What you are asked to do ->
Please filter the listing below and copy out the lines that hold "computer".

Given data ->

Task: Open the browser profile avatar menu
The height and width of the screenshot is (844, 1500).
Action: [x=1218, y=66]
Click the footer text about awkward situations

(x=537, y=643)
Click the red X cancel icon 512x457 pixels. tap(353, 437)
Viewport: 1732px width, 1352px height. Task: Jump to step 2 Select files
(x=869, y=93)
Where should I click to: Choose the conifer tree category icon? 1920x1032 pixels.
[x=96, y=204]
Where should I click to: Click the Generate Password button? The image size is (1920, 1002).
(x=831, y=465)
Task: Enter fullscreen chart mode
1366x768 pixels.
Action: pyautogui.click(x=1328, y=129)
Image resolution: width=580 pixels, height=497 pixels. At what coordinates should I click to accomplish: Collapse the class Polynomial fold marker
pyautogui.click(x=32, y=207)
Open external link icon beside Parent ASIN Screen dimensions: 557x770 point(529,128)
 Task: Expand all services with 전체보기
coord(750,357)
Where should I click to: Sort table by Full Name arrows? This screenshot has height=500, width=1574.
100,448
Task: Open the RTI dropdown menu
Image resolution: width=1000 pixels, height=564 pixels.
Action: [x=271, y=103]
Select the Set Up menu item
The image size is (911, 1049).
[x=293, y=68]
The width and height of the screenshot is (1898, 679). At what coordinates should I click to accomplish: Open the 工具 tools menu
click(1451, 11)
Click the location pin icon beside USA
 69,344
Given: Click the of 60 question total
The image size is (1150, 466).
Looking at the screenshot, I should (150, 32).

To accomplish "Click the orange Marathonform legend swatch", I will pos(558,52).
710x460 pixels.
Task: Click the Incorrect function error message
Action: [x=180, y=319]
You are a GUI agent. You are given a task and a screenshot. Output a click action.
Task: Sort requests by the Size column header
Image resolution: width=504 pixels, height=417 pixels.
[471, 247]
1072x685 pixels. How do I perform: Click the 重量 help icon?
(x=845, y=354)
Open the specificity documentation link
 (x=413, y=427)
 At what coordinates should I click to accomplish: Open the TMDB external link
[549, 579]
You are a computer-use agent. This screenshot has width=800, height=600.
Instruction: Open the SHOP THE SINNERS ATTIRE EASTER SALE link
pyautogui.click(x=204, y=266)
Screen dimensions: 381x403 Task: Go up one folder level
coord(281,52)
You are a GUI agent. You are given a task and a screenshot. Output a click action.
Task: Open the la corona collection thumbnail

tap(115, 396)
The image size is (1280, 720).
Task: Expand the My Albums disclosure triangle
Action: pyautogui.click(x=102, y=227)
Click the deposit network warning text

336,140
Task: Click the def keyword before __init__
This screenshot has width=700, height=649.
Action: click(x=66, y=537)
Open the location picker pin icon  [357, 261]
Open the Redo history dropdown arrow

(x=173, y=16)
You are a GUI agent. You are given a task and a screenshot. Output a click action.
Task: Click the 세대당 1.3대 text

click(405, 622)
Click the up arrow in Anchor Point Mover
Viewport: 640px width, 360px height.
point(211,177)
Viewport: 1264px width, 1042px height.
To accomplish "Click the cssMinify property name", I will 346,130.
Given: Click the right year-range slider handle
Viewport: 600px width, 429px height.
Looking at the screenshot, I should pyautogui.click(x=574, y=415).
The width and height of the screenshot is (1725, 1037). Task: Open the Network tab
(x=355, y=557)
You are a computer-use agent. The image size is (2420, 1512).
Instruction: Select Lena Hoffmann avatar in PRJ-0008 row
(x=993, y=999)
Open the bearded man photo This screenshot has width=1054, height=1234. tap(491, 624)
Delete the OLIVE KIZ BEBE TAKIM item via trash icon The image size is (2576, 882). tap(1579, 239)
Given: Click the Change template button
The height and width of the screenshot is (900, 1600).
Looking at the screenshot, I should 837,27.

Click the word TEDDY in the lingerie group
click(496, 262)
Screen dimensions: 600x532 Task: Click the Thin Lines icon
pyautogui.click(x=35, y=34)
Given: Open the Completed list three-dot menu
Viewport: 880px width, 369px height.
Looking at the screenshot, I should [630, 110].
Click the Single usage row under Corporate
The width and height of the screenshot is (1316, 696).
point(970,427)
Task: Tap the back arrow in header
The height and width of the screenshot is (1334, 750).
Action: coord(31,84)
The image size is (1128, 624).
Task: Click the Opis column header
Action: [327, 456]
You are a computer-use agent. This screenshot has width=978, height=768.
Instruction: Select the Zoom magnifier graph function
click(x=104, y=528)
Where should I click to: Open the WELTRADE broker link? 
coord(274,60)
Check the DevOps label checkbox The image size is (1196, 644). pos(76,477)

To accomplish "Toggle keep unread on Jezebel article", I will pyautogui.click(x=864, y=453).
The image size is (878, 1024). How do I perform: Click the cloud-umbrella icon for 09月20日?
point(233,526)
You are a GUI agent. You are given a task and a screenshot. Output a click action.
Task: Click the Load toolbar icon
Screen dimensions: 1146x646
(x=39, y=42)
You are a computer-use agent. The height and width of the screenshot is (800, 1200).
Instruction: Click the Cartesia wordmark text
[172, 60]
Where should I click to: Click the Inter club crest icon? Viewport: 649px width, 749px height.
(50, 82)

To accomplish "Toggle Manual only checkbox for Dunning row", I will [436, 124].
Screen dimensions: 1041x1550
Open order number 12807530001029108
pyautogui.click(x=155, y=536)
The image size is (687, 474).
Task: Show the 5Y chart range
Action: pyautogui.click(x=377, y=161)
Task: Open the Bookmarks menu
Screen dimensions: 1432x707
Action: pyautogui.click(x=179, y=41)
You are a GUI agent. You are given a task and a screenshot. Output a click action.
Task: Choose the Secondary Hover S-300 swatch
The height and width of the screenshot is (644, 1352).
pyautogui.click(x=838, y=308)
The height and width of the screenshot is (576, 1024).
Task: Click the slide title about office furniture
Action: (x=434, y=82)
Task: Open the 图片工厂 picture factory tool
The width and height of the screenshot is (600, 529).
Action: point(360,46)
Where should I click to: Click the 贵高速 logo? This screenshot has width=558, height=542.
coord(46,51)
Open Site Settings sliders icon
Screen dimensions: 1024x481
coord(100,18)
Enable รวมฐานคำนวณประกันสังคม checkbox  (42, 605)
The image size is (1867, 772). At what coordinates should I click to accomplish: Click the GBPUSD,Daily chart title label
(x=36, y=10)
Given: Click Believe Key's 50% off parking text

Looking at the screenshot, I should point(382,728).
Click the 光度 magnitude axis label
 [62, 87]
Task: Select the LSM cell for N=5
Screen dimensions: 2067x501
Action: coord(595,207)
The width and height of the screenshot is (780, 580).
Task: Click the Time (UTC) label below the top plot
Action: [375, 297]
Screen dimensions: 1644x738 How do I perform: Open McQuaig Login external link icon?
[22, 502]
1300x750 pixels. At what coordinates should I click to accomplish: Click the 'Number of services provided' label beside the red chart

Completed task ->
You are a computer-use agent. This screenshot has width=800, height=600.
You are a computer-use agent. The image size is (2420, 1512).
You are a computer-use agent. This screenshot has width=978, height=768.
You are a computer-use agent. The height and width of the screenshot is (800, 1200).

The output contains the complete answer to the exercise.